- _Aim of the task_:
The result should be all the records, exact and complete, without a single picture.
=== Begin Enclosure ===
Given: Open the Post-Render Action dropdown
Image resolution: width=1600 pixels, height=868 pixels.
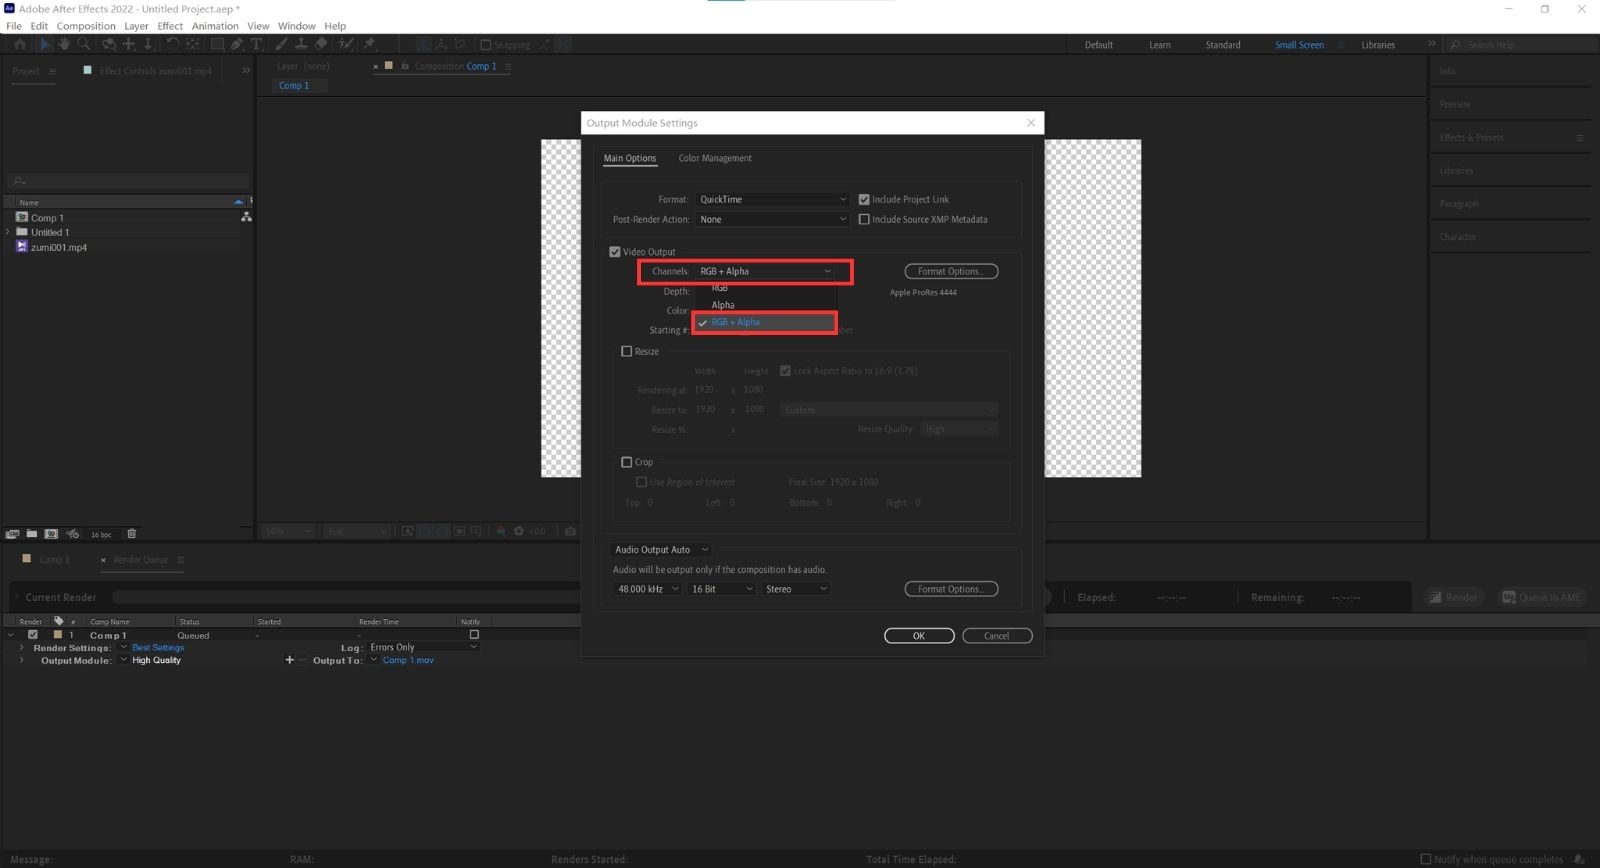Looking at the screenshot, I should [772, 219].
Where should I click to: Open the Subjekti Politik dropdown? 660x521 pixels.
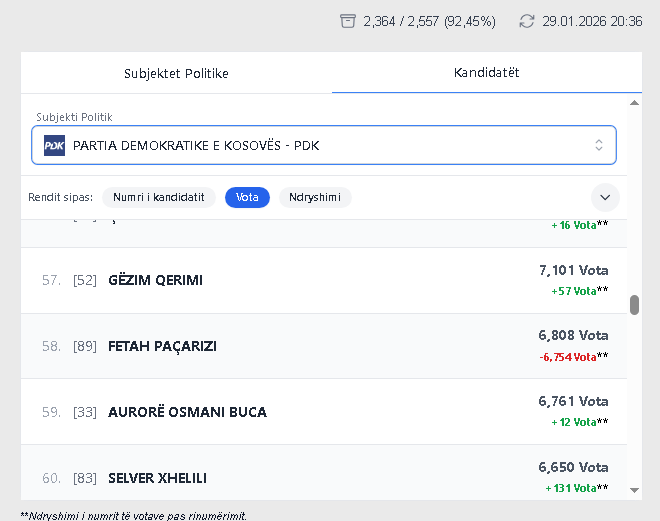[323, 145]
=== End Enclosure ===
- _Exercise result_:
Given: Open the Post-Render Action dropdown
Image resolution: width=1600 pixels, height=868 pixels.
Looking at the screenshot, I should [772, 219].
Where should I click to: Open the Subjekti Politik dropdown? 660x521 pixels.
[323, 145]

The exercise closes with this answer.